Your task:
Extend the essay on Milton's versification below by writing what follows its final sentence.

This is the time in which those friendships that give happiness or
consolation, relief or security, are generally formed. A wise and good
man is never so amiable as in his unbended and familiar intervals.
Heroick generosity, or philosophical discoveries, may compel veneration
and respect, but love always implies some kind of natural or voluntary
equality, and is only to be excited by that levity and cheerfulness
which disencumber all minds from awe and solicitude, invite the modest
to freedom, and exalt the timorous to confidence. This easy gaiety is
certain to please, whatever be the character of him that exerts it; if
our superiors descend from their elevation, we love them for lessening
the distance at which we are placed below them; and inferiors, from whom
we can receive no lasting advantage, will always keep our affections
while their sprightliness and mirth contribute to our pleasure.
Every man finds himself differently affected by the sight of fortresses
of war, and palaces of pleasure; we look on the height and strength of
the bulwarks with a kind of gloomy satisfaction, for we cannot think
of defence without admitting images of danger; but we range delighted
and jocund through the gay apartments of the palace, because nothing
is impressed by them on the mind but joy and festivity. Such is the
difference between great and amiable characters; with protectors we are
safe, with companions we are happy.
No. 90. SATURDAY, JANUARY 26, 1751.
_In tenui labor. _
VIRG. Geor. iv. 6.
What toil in slender things!
It is very difficult to write on the minuter parts of literature without
failing either to please or instruct. Too much nicety of detail disgusts
the greatest part of readers, and to throw a multitude of particulars
under general heads, and lay down rules of extensive comprehension, is
to common understandings of little use. They who undertake these subjects
are therefore always in danger, as one or other inconvenience arises to
their imagination, of frighting us with rugged science, or amusing us
with empty sound.
In criticising the work of Milton, there is, indeed, opportunity to
intersperse passages that can hardly fail to relieve the languors of
attention; and since, in examining the variety and choice of the pauses
with which he has diversified his numbers, it will be necessary to
exhibit the lines in which they are to be found, perhaps the remarks may
be well compensated by the examples, and the irksomeness of grammatical
disquisitions somewhat alleviated.
Milton formed his scheme of versification by the poets of Greece and Rome,
whom he proposed to himself for his models, so far as the difference of
his language from theirs would permit the imitation. There are indeed
many inconveniencies inseparable from our heroick measure compared
with that of Homer and Virgil; inconveniencies, which it is no reproach
to Milton not to have overcome, because they are in their own nature
insuperable; but against which he has struggled with so much art and
diligence, that he may at least be said to have deserved success.
The hexameter of the ancients may be considered as consisting of fifteen
syllables, so melodiously disposed, that, as every one knows who has
examined the poetical authors, very pleasing and sonorous lyrick measures
are formed from the fragments of the heroick. It is, indeed, scarce
possible to break them in such a manner but that _invenias etiam disjecti
membra poetæ_, some harmony will still remain, and the due proportions
of sound will always be discovered. This measure therefore allowed great
variety of pauses, and great liberties of connecting one verse with
another, because wherever the line was interrupted, either part singly
was musical. But the ancients seem to have confined this privilege to
hexameters; for in their other measures, though longer than the English
heroick, those who wrote after the refinements of versification, venture
so seldom to change their pauses, that every variation may be supposed
rather a compliance with necessity than the choice of judgment.

Information supplied:

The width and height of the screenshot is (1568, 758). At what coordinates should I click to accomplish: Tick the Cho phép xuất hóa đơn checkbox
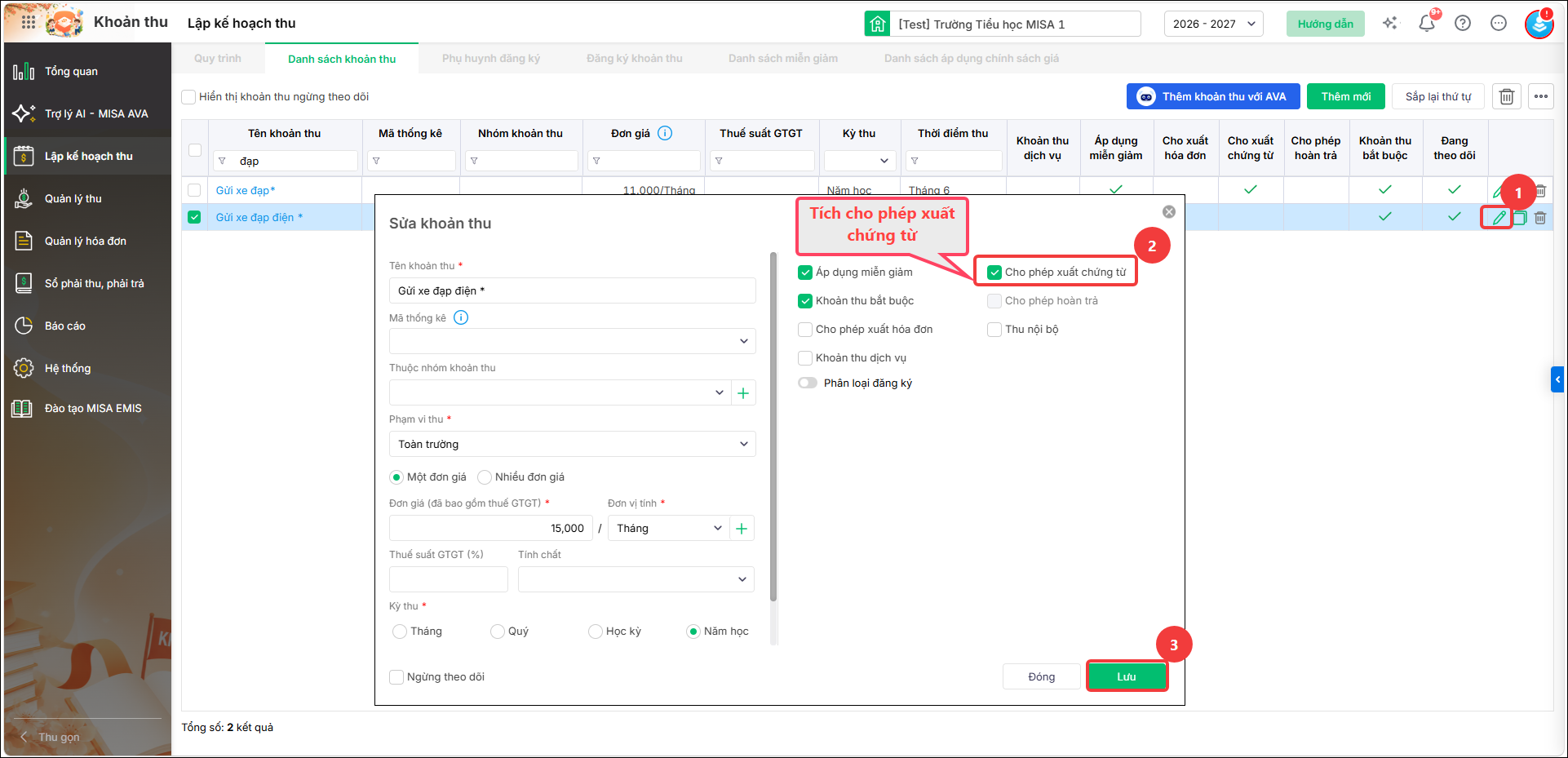(x=805, y=330)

Response for this exercise:
Milton was constrained within the narrow limits of a measure not very
harmonious in the utmost perfection; the single parts, therefore, into
which it was to be sometimes broken by pauses, were in danger of losing
the very form of verse. This has, perhaps, notwithstanding all his care,
sometimes happened.
As harmony is the end of poetical measures, no part of a verse ought to
be so separated from the rest as not to remain still more harmonious than
prose, or to show, by the disposition of the tones, that it is part of
a verse. This rule in the old hexameter might be easily observed, but in
English will very frequently be in danger of violation; for the order
and regularity of accents cannot well be perceived in a succession of
fewer than three syllables, which will confine the English poet to only
five pauses; it being supposed, that when he connects one line with
another, he should never make a full pause at less distance than that
of three syllables from the beginning or end of a verse.
That this rule should be universally and indispensably established,
perhaps cannot be granted; something may be allowed to variety, and
something to the adaptation of the numbers to the subject; but it will
be found generally necessary, and the ear will seldom fail to suffer by
its neglect.
Thus when a single syllable is cut off from the rest, it must either be
united to the line with which the sense connects it, or be sounded alone.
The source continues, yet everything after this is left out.